In every roleplaying game there is a system by which characters earn experience points (XPs), gain levels (reflecting that increased experience) and generally gain abilities to interact with the game world with greater and greater success. These experience point systems make it possible for characters to defeat challenges that in an earlier stage in the game would have been impossible.
Experience systems always begin and end with the evaluation of the player’s work in that particular game session by the gamemaster. Every game has some rubric, (usually not very sophisticated) that helps the gamemaster make decisions about the awarding of experience. Experience points are a highly valuable commodity as they determine the speed at which characters progress.

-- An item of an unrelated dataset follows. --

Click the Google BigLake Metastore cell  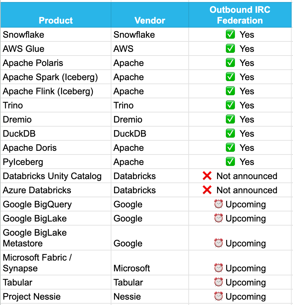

Numenera has this kind of experience point system, but it adds a twist…there’s also a way for players to award experience points to the other players. That, from a gaming perspective, is revolutionary. In certain circumstances, the gamemaster in Numenera can offer a player what’s called an “intrusion.” In an intrusion, the gamemaster does something or changes something that alters the course of the game or interferes with players’ decision making in some way. Players don’t have to accept an intrusion, but when they do, they earn an experience point for themselves and an experience point that they have to give away to one of their fellow players. In this way, the players themselves are always part of the process of rewarding excellent play.
Envision a class experience where your students have created avatars to represent themselves. Over the course of the unit/course, the avatars in question are going to gain experience through defeating obstacles and gaining knowledge and skills (sound familiar?). You could create a list of skills that are of interest to you…that you want your students to gain mastery in (like using punctuation correctly, understanding the difference between parts of a cell or synthesizing non-fiction reading) and give your students the capacity to recognize these skills in their peers. Perhaps there are some skills that an avatar can level only by gaining experience from fellow players.
In this way, you help your students understand the particulars of the learning objective. Moreover, you help them see the value of these particulars and to see the value contributed to the class as a whole by different classmates. This can, with thoughtful management by you, help develop a positive classroom culture.